■ TEXTAUSZUG ■
Israel setzte bislang seine bewaffneten Angriffe gegen die fundamentalistisch
islamische Hamas in Gaza fort, während der Südlibanon, die Basis der militanten
schiitischen Hisbollah, zumindest zum Teil dank der Tatsache, dass die
Bemühungen der Interim Force der Vereinten Nationen (UNIFIL) für einen
Waffenstillstand Früchte trugen, bis jetzt relativ ruhig blieb.
Die Situation im südlichen Libanon verschlechterte sich, als die Hisbollah, die
offenbar mit dem Kampf der Hamas gegen Israel sympathisiert, am 12. Juli zwei
israelische Soldaten entführte. Das israelische Militär begann, angeblich als
Operation zur Befreiung der entführten Soldaten, sofort mit Luftangriffen auf
Gegenden, die als Unterschlupf der Hisbollah galten. Israel weitete seine
Aktionen dann in eine Bodenoffensive im Südlibanon aus. Am 25. Juli wurde eine
UNFIL-Posten der Vereinten Nationen bombardiert und vier VN-Soldaten kamen bei
dem Zwischenfall ums Leben.
Am 26. Juli verlautbarte der Sprecher des Außenministeriums folgende Erklärung:
"Die Regierung von Japan drückt ihr tiefes Bedauern über den Zwischenfall vom
25. Juli aus, bei dem VN-Blauhelmsoldaten durch einen israelischen Luftangriff
den Tod fanden, obwohl die internationale Gemeinschaft Israel zu äußerster
Zurückhaltung aufgerufen hatte ... [Die japanische Regierung] bekräftigt ihre
Forderung nach sofortiger Freilassung der entführten israelischen Soldaten und
nach einem Ende der Raketenangriffe gegen Israel [durch die Hisbollah] und
fordert Israel erneut auf, Zurückhaltung walten zu lassen."

Zeigedaten zu Screenshots:
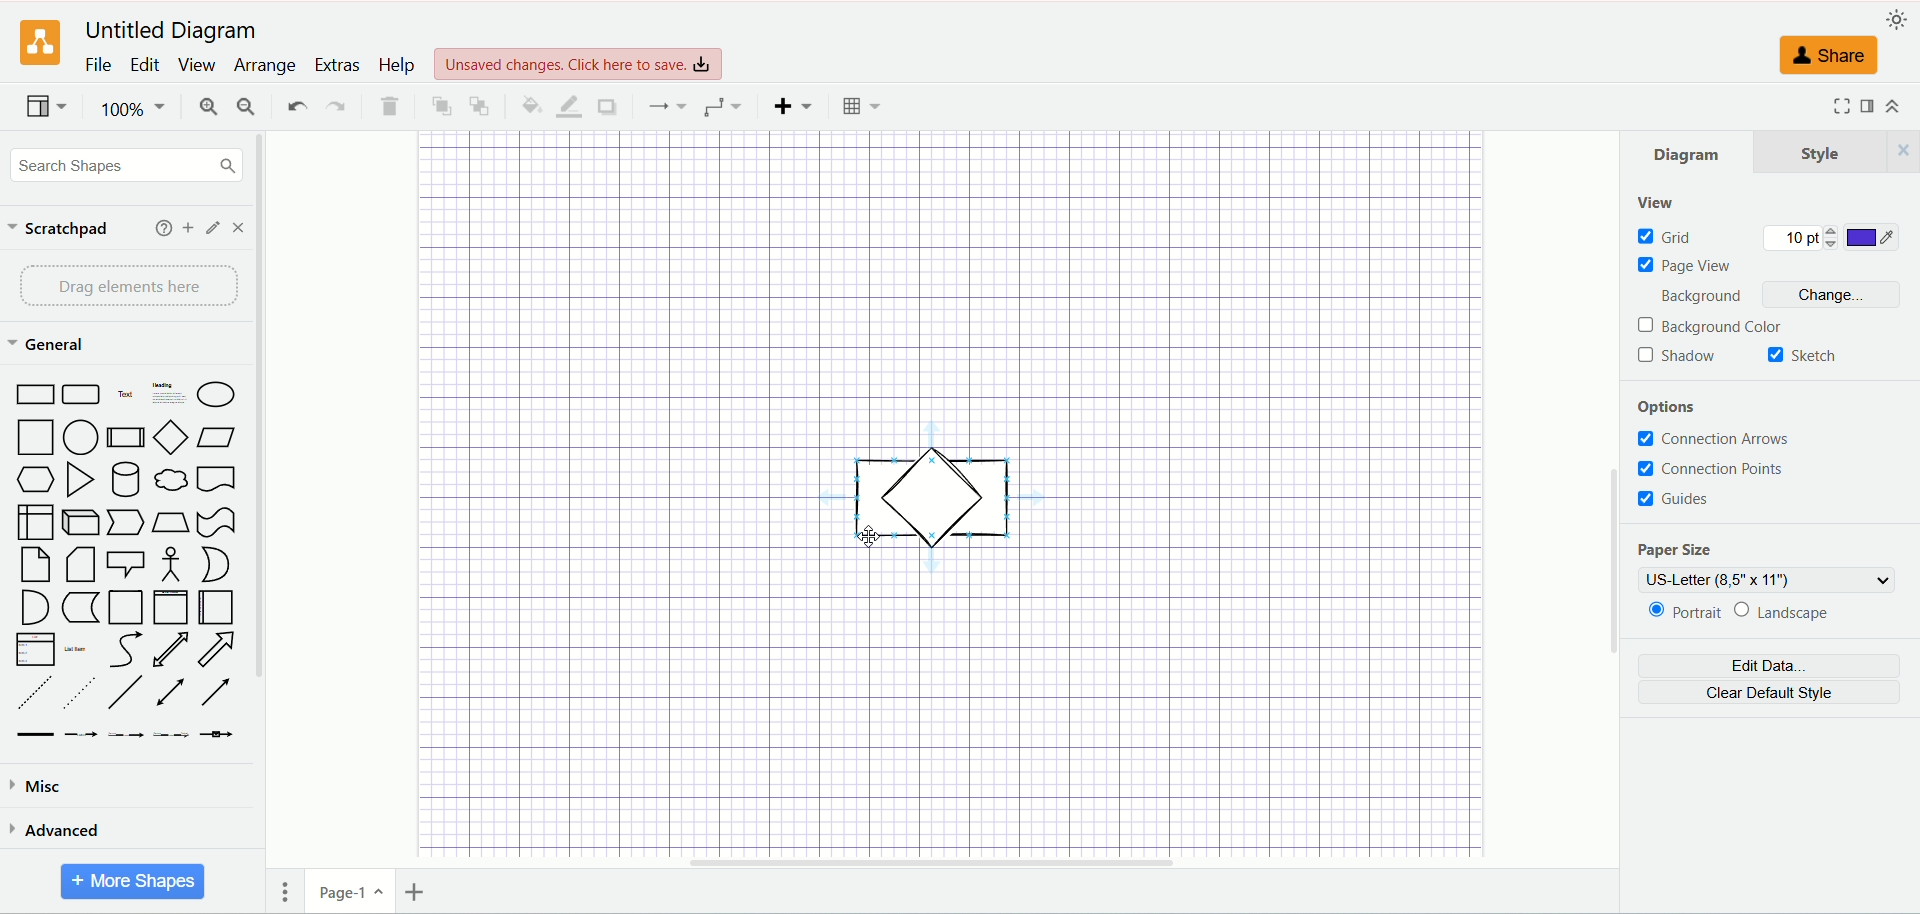 The image size is (1920, 914). Describe the element at coordinates (31, 735) in the screenshot. I see `link` at that location.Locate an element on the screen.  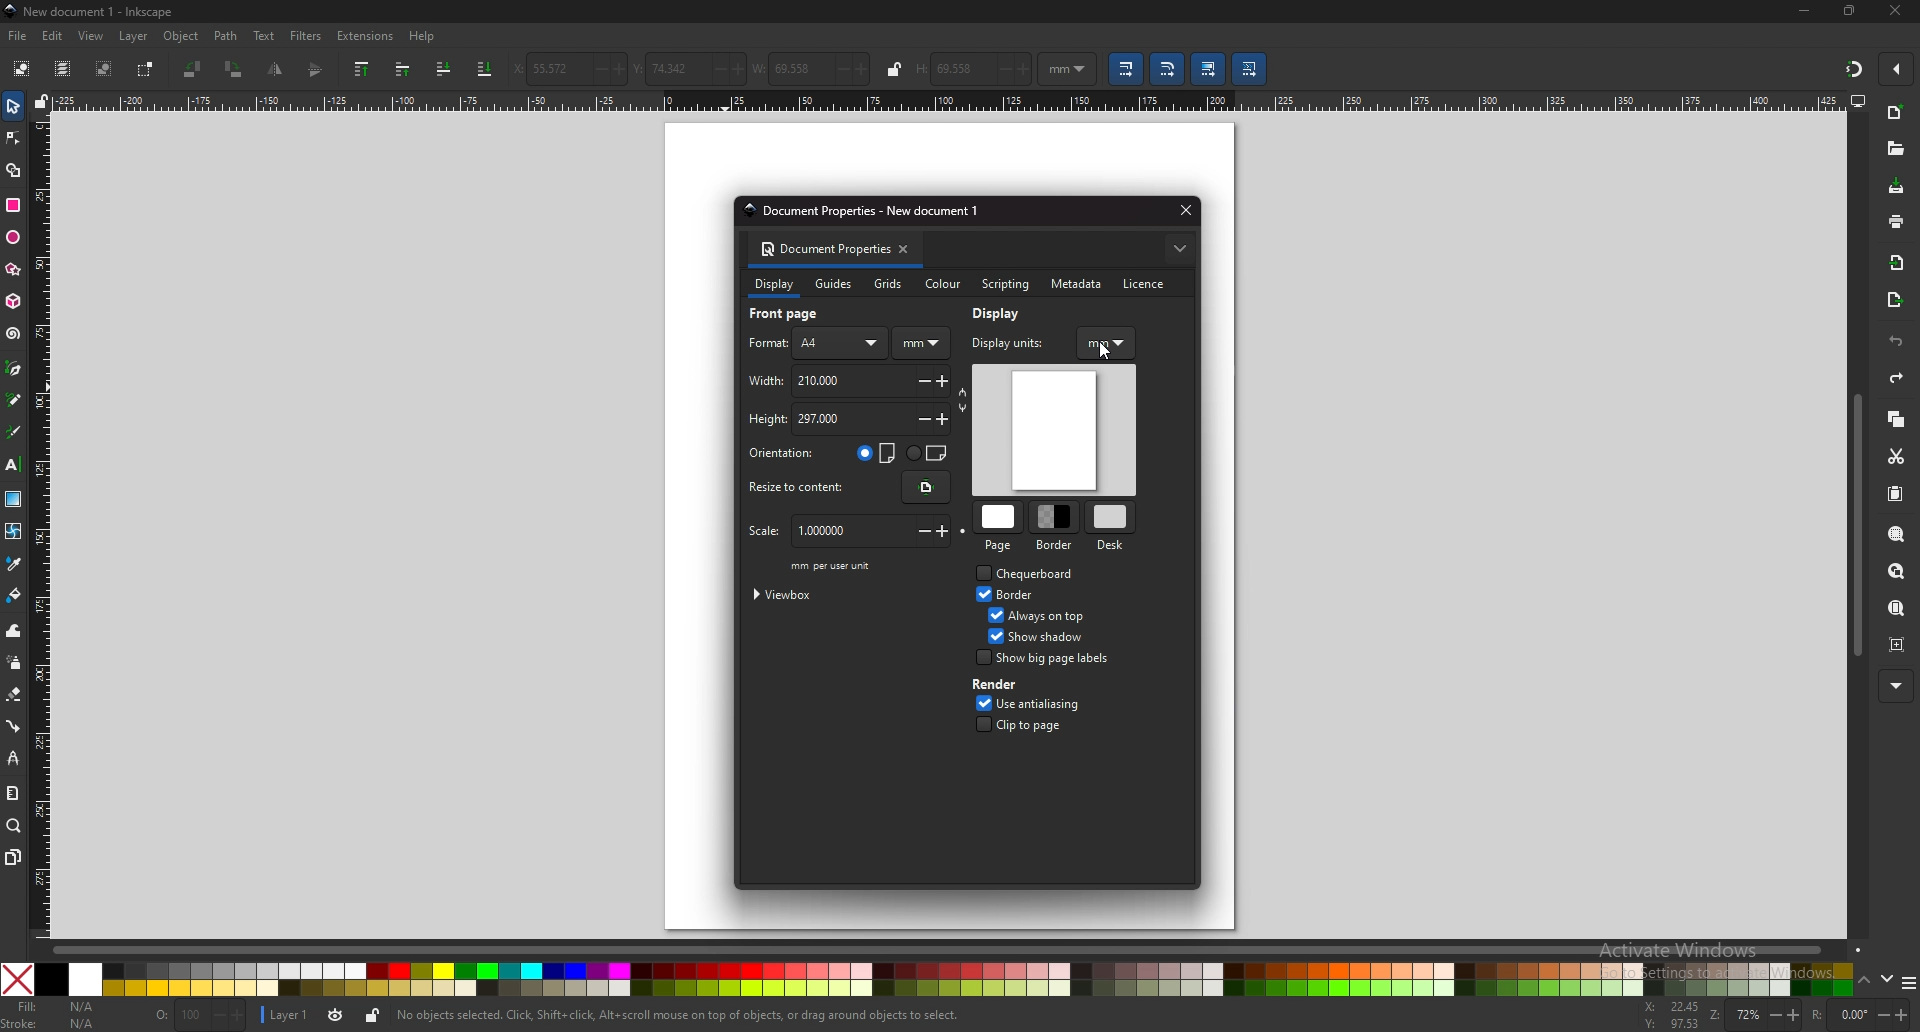
show big page labels is located at coordinates (1055, 657). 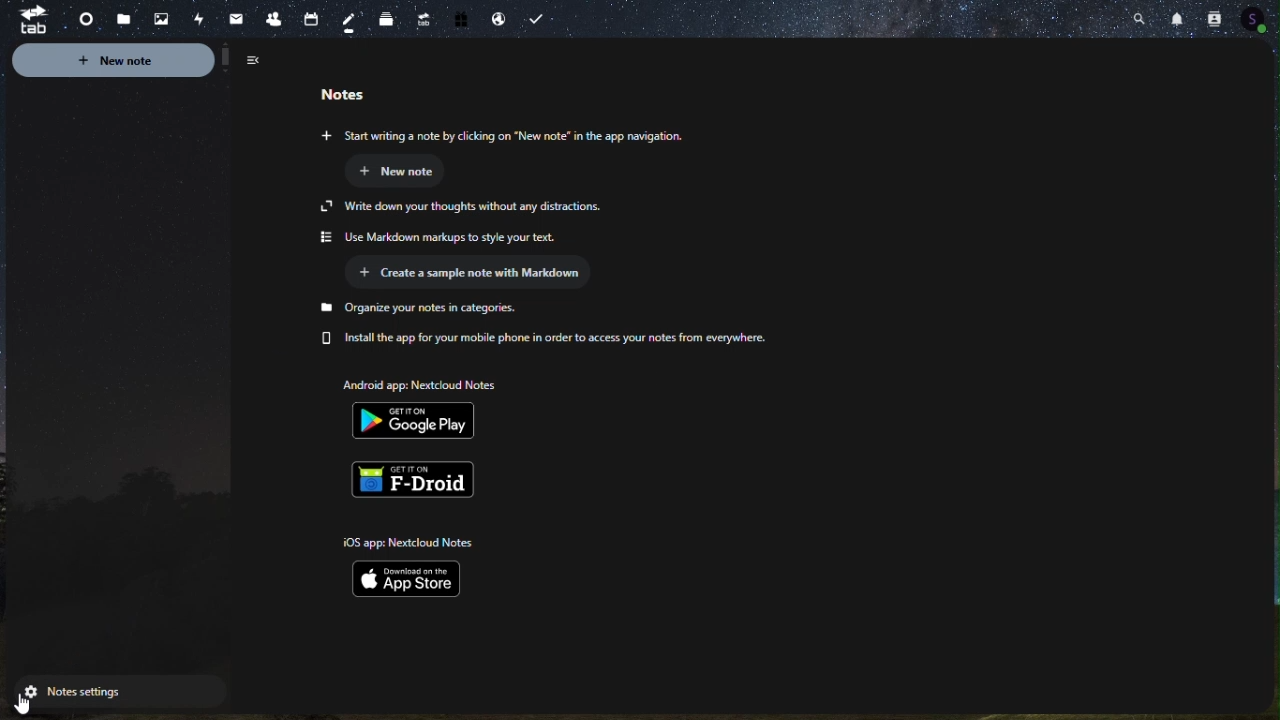 What do you see at coordinates (479, 221) in the screenshot?
I see `Text` at bounding box center [479, 221].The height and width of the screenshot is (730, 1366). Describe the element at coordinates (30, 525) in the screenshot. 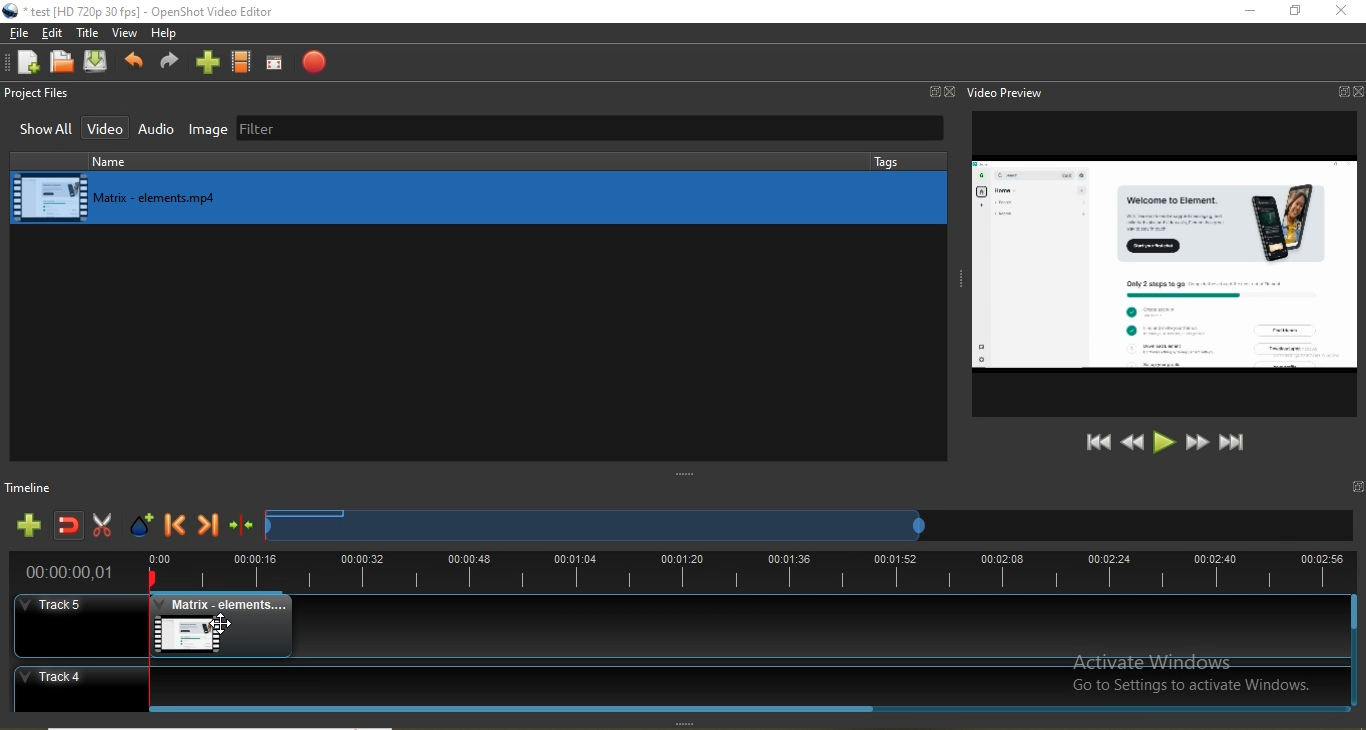

I see `Add track` at that location.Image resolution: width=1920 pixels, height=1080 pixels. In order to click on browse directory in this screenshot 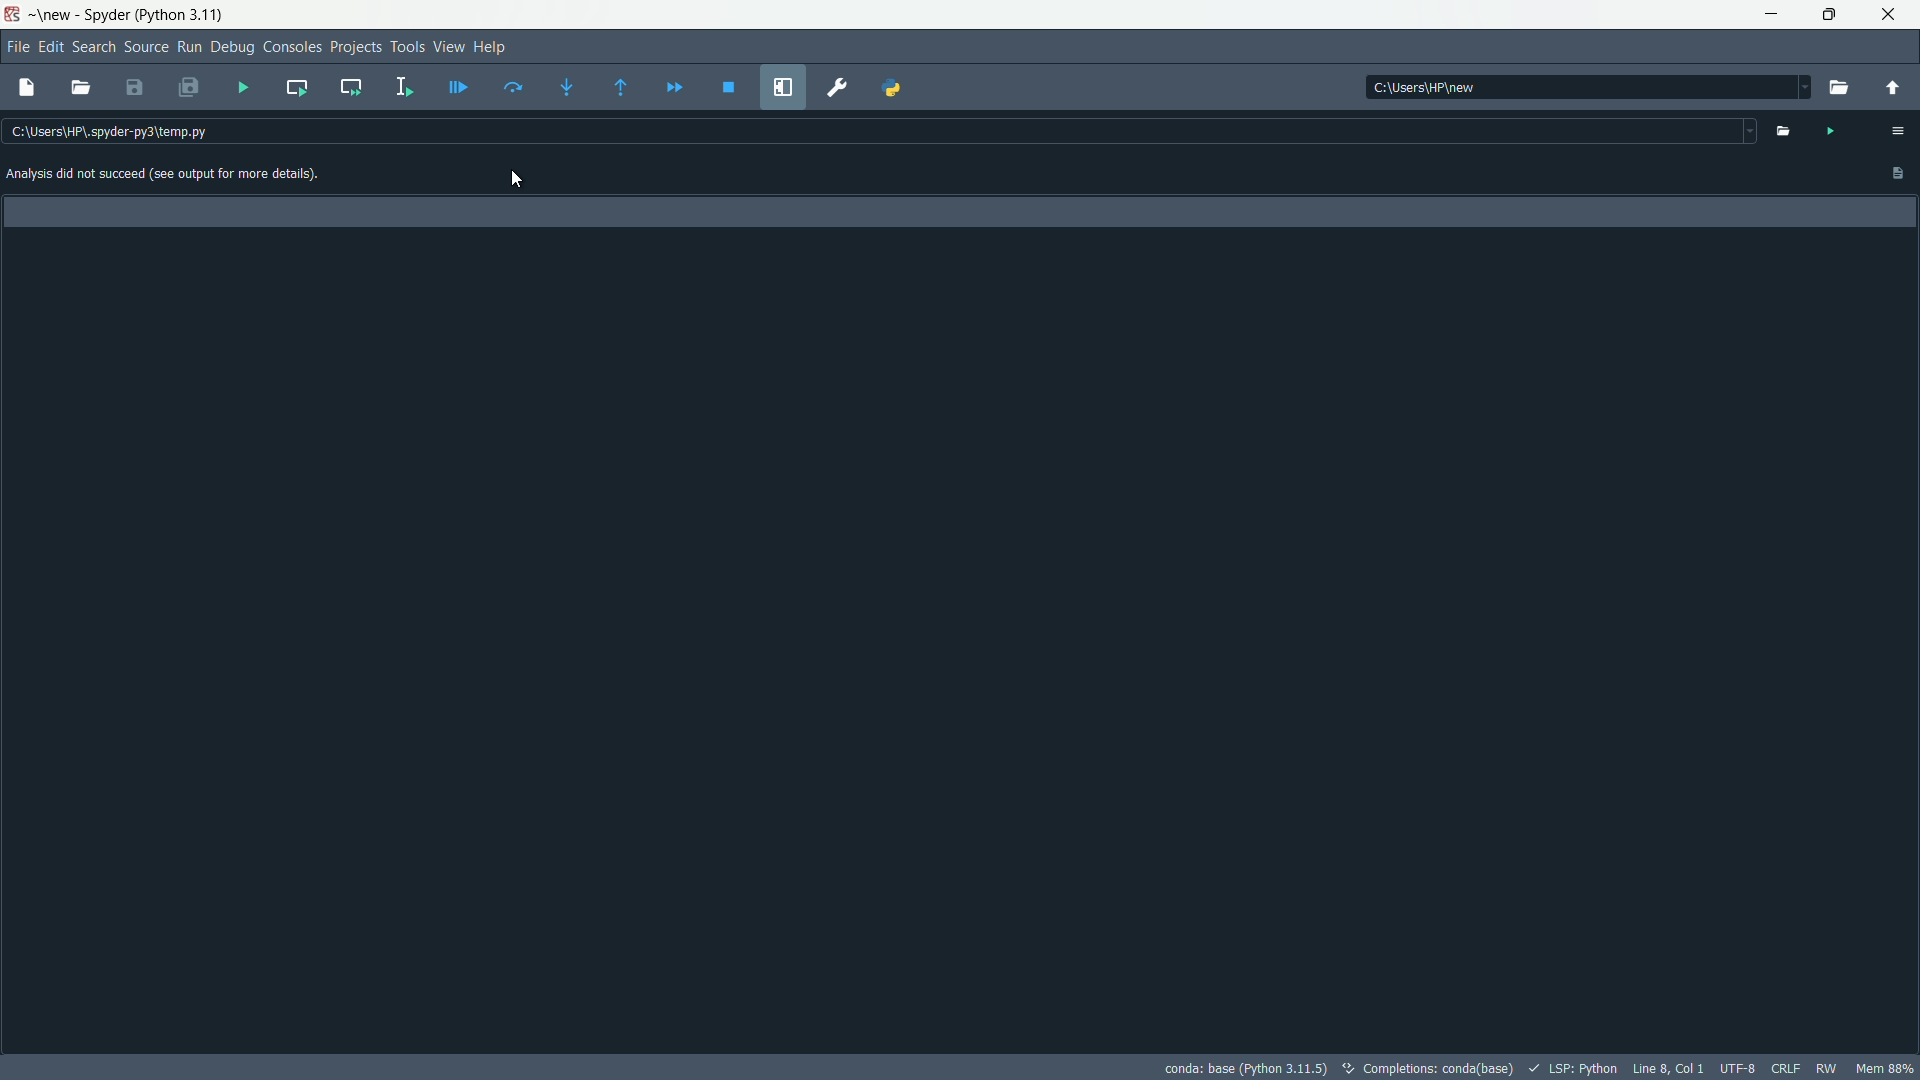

■ AUFGABE 1 ■
An welchem Tag entführte die Hisbollah laut dem Textauszug zwei israelische Soldaten?
■ AUFGABE 2 ■
Geben Sie den Abschnitt des Textauszugs, beginnend mit "Die Situation im" und fortgesetzt bis "Zwischenfall ums Leben.", erneut wieder und tauschen Sie dabei "Hisbollah" gegen "Hizbullah" aus.
■ AUFGABE 3 ■
Nennen Sie alle verschiedenen Datumsangaben, die im Textauszug vorkommen.
Die Einträge stammen aus einer anderen Quelle.

■ SCHRIFTLICHE LÖSUNG 1 ■
Am 12. Juli.

■ SCHRIFTLICHE LÖSUNG 2 ■
Die Situation im südlichen Libanon verschlechterte sich, als die Hizbullah, die
offenbar mit dem Kampf der Hamas gegen Israel sympathisiert, am 12. Juli zwei
israelische Soldaten entführte. Das israelische Militär begann, angeblich als
Operation zur Befreiung der entführten Soldaten, sofort mit Luftangriffen auf
Gegenden, die als Unterschlupf der Hizbullah galten. Israel weitete seine
Aktionen dann in eine Bodenoffensive im Südlibanon aus. Am 25. Juli wurde eine
UNFIL-Posten der Vereinten Nationen bombardiert und vier VN-Soldaten kamen bei
dem Zwischenfall ums Leben.

■ SCHRIFTLICHE LÖSUNG 3 ■
12. Juli, 25. Juli, 26. Juli